WORK TASK = Your answer should hold the data exactly as given, minus any picture.

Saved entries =
-- -- --
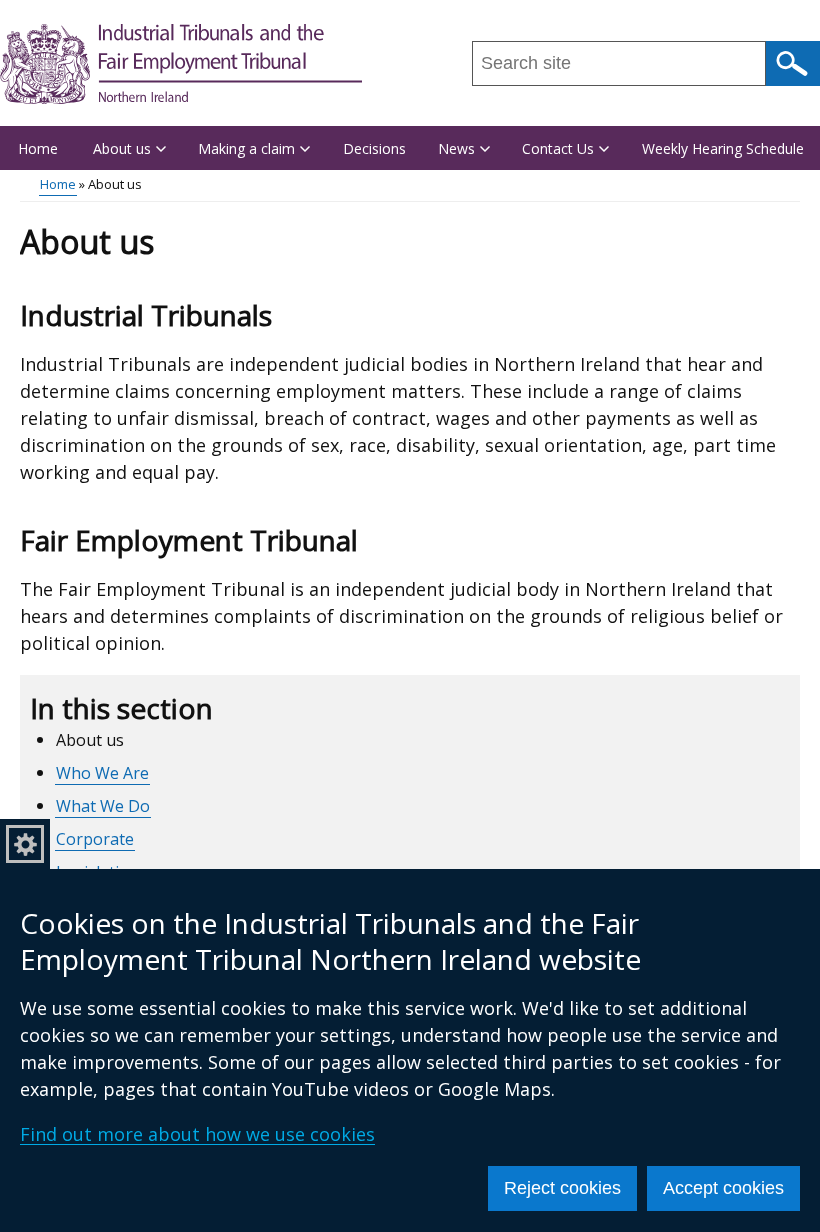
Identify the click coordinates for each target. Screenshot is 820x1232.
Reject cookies (562, 1188)
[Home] (181, 64)
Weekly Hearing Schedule (723, 148)
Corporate (95, 839)
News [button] (456, 148)
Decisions (374, 148)
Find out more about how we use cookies (197, 1134)
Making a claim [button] (246, 148)
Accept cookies (723, 1188)
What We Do (103, 806)
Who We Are (102, 773)
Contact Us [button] (558, 148)
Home (38, 148)
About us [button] (122, 148)
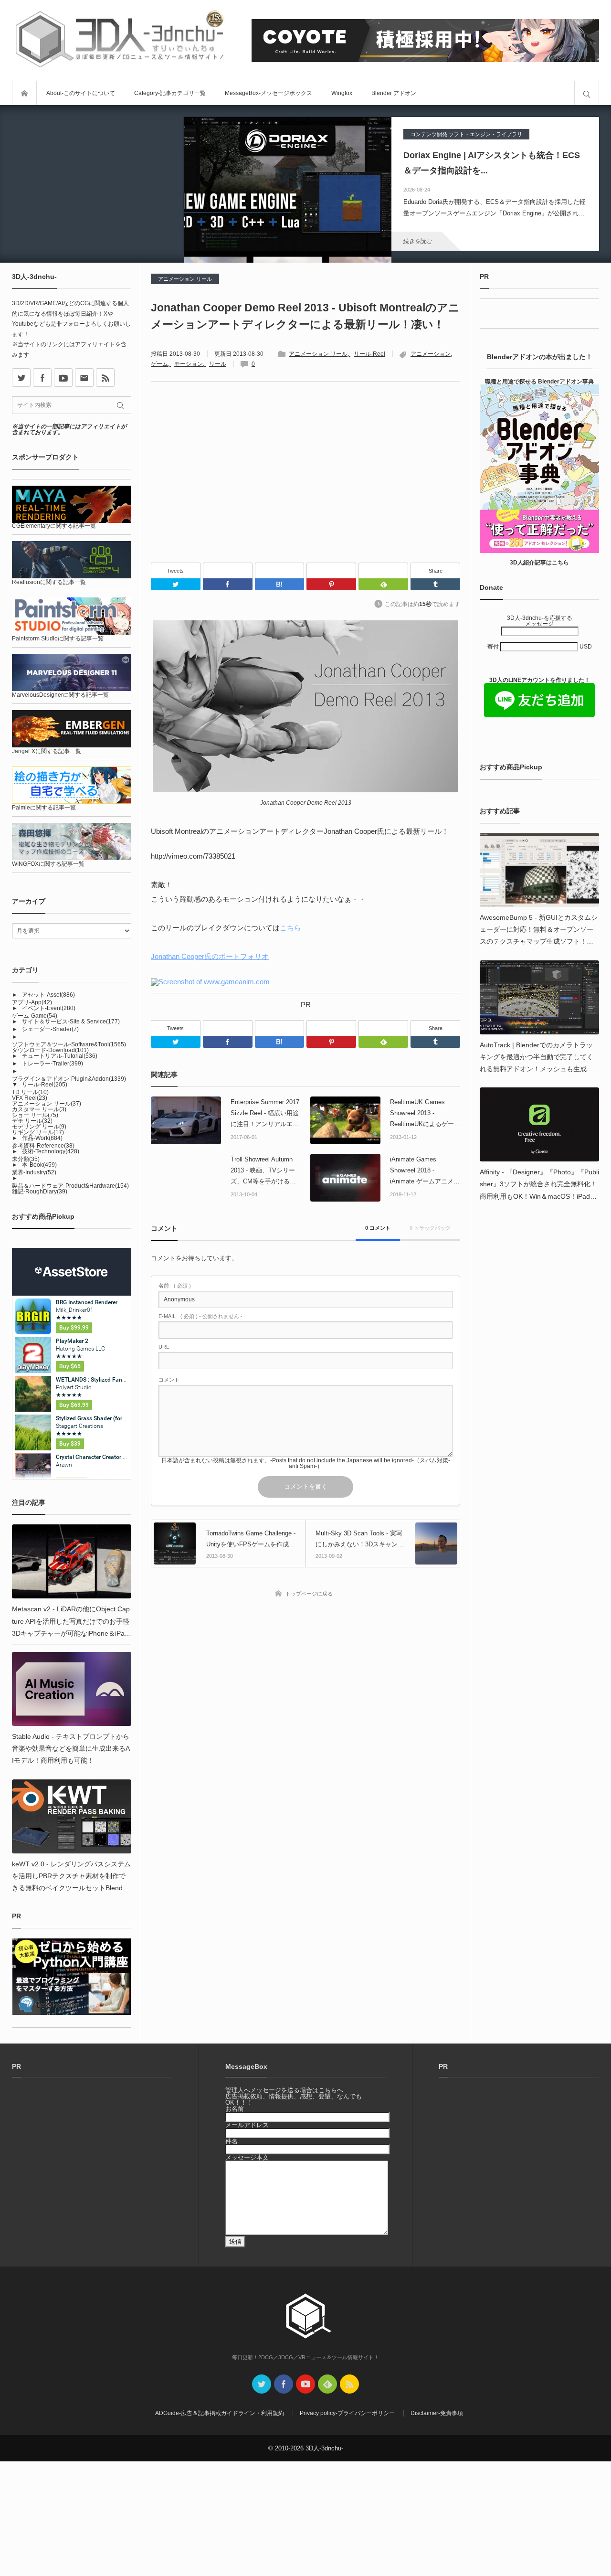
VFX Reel (29, 1098)
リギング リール (38, 1132)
-- -- --
EXERCISE OUTPUT =
Identify the click coordinates for each target. Screenshot is 820x1232.
Reject cookies (562, 1188)
[Home] (181, 64)
Weekly Hearing Schedule (723, 148)
Corporate (95, 839)
News [button] (456, 148)
Decisions (374, 148)
Find out more about how we use cookies (197, 1134)
Making a claim [button] (246, 148)
Accept cookies (723, 1188)
What We Do (103, 806)
Who We Are (102, 773)
Contact Us [button] (558, 148)
Home (38, 148)
About us [button] (122, 148)
VFX Reel (29, 1098)
リギング リール (38, 1132)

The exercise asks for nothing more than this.